La serata dedicata al Brasile, che si terrà venerdì 12 luglio presso il Cortile del Castello del Parco con inizio alle 21.00  avrà come protagonista il quartetto di Philippe Baden Powell, figlio del leggendario Baden Powell, che si esibirà insieme al ‘Quartetto Brasiliano’ con la ‘special guest’ Jacques & Paula Morrenbaum insieme a Dea Gil,cantautrice, attrice e modella originaria di San Paolo, accompagnata dalla chitarra di Raul Balardin, dalla batteria di Mauricio Melo, con special guest il percussionista Neney Santos. Jacques & Paula Morrenbaumhanno lavorato in particolare con il gruppo di Antonio Carlos Jobim. Jacques, invece, ha innumerevoli collaborazioni con diversi artisti come Sting, Sakamoto, Caetano Veloso, Gilberto Gil. Un evento straordinario in collaborazione con Radio Rai 1 Brazil, che ci accompagna all’ascolto delle sonorità più autentiche del Brasile. 

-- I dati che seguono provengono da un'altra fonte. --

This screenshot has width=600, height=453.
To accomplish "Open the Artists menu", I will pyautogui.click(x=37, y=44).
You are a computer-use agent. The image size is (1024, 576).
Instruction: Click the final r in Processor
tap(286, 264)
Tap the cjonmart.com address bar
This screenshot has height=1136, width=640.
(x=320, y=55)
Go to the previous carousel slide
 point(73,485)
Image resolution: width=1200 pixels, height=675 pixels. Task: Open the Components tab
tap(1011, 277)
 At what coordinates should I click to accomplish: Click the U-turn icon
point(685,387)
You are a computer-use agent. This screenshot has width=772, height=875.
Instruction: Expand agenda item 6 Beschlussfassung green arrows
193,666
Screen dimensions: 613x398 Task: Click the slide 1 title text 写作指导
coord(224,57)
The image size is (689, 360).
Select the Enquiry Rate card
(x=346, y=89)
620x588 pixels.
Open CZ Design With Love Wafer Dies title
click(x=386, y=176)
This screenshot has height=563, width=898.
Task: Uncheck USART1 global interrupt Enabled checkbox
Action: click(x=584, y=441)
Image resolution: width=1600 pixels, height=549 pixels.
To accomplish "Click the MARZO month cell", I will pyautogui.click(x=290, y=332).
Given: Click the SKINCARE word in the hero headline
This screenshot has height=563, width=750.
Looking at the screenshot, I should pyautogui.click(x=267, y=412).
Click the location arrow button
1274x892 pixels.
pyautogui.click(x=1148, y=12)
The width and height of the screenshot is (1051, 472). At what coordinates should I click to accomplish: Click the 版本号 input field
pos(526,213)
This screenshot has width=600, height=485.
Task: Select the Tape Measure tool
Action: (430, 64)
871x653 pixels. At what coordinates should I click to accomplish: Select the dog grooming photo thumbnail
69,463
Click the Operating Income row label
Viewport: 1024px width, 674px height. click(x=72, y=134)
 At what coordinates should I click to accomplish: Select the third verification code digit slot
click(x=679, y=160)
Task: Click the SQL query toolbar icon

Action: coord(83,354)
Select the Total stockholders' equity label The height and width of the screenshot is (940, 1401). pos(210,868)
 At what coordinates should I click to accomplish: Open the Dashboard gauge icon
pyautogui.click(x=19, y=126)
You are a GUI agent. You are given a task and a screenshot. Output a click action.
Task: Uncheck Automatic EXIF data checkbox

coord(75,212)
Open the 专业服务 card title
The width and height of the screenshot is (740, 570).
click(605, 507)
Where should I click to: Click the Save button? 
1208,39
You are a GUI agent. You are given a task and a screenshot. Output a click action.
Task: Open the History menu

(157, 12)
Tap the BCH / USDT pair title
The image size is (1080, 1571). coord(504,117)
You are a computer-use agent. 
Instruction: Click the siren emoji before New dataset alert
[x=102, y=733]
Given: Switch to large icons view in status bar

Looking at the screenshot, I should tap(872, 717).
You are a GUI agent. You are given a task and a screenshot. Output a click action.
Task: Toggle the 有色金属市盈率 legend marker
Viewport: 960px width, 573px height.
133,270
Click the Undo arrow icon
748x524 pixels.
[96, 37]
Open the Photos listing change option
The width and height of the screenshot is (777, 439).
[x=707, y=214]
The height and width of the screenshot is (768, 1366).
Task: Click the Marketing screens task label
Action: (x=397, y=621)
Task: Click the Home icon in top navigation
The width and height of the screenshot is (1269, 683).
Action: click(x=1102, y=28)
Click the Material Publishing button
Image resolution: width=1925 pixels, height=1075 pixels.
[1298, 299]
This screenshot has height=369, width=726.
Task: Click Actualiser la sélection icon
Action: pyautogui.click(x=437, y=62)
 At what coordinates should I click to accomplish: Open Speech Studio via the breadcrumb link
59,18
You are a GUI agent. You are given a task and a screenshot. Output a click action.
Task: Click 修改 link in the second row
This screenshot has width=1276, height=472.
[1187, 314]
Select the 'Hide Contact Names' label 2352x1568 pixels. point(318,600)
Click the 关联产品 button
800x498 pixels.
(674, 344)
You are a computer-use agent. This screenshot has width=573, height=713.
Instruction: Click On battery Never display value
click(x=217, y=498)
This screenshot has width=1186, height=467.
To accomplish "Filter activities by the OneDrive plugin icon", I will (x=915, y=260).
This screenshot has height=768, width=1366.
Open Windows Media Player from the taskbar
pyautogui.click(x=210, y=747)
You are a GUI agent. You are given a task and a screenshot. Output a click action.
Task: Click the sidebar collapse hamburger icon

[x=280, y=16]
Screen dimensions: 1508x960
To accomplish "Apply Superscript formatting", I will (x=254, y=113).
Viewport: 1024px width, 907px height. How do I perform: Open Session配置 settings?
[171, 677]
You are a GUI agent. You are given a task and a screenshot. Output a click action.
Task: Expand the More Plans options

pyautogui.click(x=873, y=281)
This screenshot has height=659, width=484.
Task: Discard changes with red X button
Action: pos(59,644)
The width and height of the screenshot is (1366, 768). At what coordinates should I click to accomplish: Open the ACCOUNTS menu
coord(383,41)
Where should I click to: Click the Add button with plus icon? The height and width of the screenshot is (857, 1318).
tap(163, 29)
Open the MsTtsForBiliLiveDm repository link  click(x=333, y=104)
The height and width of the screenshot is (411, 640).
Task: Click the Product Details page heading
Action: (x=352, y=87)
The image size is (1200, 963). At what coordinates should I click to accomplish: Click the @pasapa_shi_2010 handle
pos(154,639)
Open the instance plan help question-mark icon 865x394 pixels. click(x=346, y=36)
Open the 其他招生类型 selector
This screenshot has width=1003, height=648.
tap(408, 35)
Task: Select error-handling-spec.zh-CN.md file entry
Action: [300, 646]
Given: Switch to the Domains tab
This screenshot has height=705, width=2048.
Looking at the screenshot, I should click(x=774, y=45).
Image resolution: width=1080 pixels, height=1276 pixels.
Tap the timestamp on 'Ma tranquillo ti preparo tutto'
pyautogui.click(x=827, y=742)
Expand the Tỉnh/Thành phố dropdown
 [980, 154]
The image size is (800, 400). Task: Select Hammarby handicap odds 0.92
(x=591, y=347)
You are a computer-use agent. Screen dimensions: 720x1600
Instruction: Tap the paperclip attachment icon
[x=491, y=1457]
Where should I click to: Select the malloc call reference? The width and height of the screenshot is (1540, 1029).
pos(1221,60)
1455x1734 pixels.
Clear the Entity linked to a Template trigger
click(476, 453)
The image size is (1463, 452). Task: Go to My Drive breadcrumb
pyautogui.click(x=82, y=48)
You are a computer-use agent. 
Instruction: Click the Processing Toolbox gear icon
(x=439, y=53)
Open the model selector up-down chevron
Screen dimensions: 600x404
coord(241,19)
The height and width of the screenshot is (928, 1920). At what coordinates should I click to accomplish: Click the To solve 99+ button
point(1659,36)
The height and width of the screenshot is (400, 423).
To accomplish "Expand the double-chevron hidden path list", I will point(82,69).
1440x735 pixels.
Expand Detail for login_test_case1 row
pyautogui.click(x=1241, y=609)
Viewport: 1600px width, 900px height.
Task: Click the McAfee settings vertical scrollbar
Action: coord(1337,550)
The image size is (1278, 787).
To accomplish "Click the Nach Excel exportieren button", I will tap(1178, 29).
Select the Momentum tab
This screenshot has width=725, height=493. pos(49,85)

Sabato 13 luglio, presso il Cortile Curia Diocesana, inizio ore 21.00, sarà la volta di James Brandon Lewis: sassofonista e compositore, considerato tra i più creativi talenti emergenti del jazz afroamericano, appartenente a una generazione che ha a disposizione tutto lo scibile sonoro. A Nocera, Lewis si esibirà in trio con Josh Werner al basso elettrico e Chad Taylor alla batteria. L’ ingresso sarà gratuito, su prenotazione, fino a esaurimento posti. 

Il 16 luglio si esibirà Christian Sands, protagonista della scena jazz contemporanea, con uno sguardo inedito all’intero linguaggio musicale. Il 20 luglio presso ilCortile del Castello del Parco (inizio ore 21.00 – biglietto euro 20 compresa prevendita) sarà la volta della pianista italiana Francesca Tandoi (qui sopra), molto apprezzata sia in Europa che negli Stati Uniti. La Tandoi sarà la protagonista di un concerto indimenticabile sotto le stelle del Monastero di Sant’Anna. La sua tecnica virtuosistica e la sua sensibilità artistica sapranno conquistare d di sicuro il pubblico presente. La musicista è uno dei talenti più interessanti della scena jazz internazionale. Le sue performance (qui accompagnata da Stefano Senni al basso e da Giovanni Campanella alla batteria) sono state definite più volte ‘un’esplosione di swing’ e il suo pianismo energetico ed elegante allo stesso tempo. 

La più attesa 

La rassegna si concluderà il 25 luglio, presso il Cortile del Castello del Parco e con inizio alle ore 21.00 – biglietto euro 25 compresa prevendita, con una serata eccezionale: la cantante soul pop Judith Hill (nella foto in apertura) si esibirà in un concerto che spazierà tra jazz, soul e pop. Hill, già a fianco di leggende come Stevie Wonder, Prince e Michael Jackson, regalerà al pubblico un’esperienza musicale indimenticabile.